**THE TASK**
Your answer should be the exact lines of the records, starting with the one containing "Given: Toggle the AutoSave switch" and running to the end.
-*-*-
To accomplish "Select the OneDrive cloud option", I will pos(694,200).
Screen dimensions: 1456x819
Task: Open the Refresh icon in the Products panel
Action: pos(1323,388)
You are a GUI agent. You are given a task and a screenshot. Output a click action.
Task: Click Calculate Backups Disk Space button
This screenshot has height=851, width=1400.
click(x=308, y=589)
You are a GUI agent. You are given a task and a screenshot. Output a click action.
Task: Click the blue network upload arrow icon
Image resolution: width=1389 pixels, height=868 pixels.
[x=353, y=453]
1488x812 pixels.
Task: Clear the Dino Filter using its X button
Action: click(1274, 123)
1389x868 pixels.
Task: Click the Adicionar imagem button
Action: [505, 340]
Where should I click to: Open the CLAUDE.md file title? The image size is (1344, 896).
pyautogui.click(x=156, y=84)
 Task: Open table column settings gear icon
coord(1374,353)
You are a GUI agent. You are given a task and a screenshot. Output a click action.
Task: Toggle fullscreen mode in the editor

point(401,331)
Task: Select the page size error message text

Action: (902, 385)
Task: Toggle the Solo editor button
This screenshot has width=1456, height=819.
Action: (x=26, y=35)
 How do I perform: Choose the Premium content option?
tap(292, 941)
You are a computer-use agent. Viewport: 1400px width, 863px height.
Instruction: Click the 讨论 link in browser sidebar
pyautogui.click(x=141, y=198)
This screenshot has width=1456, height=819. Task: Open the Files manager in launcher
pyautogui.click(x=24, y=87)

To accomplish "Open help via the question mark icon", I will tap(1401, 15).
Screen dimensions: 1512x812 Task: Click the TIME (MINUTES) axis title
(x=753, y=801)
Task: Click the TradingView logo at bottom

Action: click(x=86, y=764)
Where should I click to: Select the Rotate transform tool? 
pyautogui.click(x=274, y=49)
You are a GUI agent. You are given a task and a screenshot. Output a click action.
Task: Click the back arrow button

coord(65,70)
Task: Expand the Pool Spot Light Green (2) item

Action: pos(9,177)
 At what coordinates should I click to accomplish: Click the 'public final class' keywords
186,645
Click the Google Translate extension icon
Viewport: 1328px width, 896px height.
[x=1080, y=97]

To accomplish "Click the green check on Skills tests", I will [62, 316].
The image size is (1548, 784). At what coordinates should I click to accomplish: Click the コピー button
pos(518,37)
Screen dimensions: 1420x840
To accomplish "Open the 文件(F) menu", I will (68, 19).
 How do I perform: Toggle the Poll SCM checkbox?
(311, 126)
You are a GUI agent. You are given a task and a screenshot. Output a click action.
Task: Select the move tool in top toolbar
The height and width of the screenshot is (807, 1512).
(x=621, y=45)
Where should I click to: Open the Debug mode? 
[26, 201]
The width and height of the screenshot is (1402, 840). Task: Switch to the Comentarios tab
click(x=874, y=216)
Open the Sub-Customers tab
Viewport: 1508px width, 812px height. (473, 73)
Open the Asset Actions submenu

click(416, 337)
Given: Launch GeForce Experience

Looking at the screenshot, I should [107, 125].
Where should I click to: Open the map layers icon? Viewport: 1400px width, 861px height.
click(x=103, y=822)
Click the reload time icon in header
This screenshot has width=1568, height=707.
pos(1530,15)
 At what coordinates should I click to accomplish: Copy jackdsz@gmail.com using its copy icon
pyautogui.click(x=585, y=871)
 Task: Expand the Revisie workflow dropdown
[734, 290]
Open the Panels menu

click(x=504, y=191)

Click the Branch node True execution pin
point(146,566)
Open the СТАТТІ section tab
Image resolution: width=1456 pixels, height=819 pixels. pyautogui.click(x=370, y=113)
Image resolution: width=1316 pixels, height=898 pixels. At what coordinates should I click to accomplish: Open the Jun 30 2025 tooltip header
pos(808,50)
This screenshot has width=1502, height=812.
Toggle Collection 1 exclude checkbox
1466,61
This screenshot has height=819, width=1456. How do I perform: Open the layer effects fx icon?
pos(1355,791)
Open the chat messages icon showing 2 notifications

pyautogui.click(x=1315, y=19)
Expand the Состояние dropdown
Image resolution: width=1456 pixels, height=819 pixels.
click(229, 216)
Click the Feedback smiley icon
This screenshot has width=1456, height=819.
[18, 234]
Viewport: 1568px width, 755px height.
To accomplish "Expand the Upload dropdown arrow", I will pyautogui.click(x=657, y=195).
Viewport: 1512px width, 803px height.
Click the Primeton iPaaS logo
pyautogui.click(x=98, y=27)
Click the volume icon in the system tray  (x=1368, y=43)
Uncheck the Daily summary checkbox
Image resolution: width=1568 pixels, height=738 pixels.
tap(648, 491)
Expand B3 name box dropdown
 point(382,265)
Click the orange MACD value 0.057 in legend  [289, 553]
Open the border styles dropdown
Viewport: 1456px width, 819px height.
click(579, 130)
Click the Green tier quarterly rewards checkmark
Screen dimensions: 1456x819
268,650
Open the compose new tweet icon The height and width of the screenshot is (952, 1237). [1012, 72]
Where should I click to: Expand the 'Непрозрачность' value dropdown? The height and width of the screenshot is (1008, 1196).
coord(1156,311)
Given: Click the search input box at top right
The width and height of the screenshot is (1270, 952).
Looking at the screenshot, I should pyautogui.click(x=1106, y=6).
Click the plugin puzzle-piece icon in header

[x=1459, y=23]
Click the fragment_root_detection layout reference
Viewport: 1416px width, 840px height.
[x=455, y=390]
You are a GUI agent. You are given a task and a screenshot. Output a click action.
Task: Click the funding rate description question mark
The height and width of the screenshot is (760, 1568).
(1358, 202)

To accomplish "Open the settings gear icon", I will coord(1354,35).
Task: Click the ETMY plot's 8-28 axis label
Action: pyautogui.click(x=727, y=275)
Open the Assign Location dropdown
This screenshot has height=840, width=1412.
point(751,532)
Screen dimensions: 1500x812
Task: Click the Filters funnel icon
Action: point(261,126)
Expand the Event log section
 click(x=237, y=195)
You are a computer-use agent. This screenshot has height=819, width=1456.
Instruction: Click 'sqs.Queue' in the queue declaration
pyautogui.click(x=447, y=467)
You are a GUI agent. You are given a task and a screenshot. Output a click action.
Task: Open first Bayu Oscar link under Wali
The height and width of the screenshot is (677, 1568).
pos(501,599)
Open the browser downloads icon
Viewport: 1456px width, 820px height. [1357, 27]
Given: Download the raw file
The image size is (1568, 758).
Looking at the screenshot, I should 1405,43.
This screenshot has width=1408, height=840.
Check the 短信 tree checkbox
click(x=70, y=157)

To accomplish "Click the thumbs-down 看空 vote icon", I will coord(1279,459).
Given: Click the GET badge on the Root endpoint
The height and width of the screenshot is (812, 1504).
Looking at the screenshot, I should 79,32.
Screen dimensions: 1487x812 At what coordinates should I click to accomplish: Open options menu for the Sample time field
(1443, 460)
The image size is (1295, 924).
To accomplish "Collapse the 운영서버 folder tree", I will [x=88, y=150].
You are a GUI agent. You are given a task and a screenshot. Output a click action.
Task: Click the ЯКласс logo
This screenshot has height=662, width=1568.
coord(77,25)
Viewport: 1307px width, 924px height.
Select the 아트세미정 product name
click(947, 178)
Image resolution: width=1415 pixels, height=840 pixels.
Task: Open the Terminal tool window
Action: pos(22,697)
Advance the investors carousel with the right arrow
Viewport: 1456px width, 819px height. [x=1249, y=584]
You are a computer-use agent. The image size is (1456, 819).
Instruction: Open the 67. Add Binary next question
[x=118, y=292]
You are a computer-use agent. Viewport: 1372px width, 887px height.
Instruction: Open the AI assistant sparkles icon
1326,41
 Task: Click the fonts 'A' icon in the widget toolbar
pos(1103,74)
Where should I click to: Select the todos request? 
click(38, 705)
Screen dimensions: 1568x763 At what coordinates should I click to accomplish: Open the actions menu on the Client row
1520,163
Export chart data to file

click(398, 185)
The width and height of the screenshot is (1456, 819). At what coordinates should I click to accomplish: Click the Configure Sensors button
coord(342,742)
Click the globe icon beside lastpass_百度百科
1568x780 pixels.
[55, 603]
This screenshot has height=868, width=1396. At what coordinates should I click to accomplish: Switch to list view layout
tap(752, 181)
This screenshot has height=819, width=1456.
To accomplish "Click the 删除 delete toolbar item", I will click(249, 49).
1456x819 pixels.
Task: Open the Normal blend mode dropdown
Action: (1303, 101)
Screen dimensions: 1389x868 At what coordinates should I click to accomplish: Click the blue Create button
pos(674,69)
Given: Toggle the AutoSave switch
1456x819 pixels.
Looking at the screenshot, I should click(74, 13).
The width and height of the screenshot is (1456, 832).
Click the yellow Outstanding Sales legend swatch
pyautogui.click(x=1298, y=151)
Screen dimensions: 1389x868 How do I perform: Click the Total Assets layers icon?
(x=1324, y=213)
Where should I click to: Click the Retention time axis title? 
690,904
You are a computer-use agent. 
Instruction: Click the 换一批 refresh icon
-*-*-
**THE COMPLETED TASK**
Given: Toggle the AutoSave switch
1456x819 pixels.
Looking at the screenshot, I should click(74, 13).
The width and height of the screenshot is (1456, 832).
Click the yellow Outstanding Sales legend swatch
pyautogui.click(x=1298, y=151)
Screen dimensions: 1389x868 How do I perform: Click the Total Assets layers icon?
(x=1324, y=213)
Where should I click to: Click the Retention time axis title? 
690,904
You are a computer-use agent. 
Instruction: Click the 换一批 refresh icon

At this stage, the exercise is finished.